Data:

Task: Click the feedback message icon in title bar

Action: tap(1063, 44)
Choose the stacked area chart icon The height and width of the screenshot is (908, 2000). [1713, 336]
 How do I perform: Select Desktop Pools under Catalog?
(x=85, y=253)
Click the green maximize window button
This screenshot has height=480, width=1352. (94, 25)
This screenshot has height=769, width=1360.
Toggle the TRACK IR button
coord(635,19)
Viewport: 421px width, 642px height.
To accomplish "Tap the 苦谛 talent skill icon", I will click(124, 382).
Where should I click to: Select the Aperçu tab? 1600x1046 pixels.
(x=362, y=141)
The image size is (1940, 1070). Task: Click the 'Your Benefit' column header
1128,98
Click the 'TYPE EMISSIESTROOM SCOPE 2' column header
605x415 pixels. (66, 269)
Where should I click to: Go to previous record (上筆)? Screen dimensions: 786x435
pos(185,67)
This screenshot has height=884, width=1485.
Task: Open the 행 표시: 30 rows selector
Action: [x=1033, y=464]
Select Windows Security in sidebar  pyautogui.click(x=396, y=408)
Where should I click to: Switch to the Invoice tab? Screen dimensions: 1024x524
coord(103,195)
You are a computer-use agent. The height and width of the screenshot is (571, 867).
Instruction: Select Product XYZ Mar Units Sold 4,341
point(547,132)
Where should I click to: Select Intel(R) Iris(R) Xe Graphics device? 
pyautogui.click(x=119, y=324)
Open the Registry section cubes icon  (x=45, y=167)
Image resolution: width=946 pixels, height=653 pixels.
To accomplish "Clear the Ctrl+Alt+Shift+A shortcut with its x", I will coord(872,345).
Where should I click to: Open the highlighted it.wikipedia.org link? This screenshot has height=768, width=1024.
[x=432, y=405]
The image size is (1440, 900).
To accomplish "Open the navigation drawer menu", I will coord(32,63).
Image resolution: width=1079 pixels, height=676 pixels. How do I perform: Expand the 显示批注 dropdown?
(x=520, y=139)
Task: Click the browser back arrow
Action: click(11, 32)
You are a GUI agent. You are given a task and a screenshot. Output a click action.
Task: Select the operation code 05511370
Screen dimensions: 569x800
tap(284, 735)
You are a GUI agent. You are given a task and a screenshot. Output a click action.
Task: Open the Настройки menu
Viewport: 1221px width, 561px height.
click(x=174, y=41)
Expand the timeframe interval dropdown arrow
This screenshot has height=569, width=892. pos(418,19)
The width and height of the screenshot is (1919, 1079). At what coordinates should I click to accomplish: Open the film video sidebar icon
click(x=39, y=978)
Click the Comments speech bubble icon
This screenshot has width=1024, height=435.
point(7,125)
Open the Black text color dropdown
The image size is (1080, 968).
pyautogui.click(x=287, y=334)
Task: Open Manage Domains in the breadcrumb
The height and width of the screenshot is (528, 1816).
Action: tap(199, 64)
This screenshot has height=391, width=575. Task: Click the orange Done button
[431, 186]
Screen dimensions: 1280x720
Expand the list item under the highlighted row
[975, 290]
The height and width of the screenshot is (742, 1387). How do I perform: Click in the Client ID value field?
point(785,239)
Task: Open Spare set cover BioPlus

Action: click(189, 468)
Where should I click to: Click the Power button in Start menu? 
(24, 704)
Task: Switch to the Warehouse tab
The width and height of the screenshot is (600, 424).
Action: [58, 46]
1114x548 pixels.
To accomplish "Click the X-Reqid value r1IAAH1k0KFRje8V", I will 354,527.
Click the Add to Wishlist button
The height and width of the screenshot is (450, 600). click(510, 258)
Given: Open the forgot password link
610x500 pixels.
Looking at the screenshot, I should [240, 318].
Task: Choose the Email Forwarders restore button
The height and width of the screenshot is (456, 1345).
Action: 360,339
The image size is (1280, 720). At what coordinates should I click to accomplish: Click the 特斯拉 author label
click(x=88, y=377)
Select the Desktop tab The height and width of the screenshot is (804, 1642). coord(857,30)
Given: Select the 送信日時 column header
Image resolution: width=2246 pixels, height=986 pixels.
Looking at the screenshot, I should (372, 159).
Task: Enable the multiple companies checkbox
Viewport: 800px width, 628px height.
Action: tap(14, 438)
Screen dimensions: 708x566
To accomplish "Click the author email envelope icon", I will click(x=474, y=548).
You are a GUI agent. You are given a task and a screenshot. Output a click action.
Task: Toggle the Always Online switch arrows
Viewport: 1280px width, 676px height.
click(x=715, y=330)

Problem to solve: The answer should be one number: how many lines in the listing above contain "will".

Response to the task: 5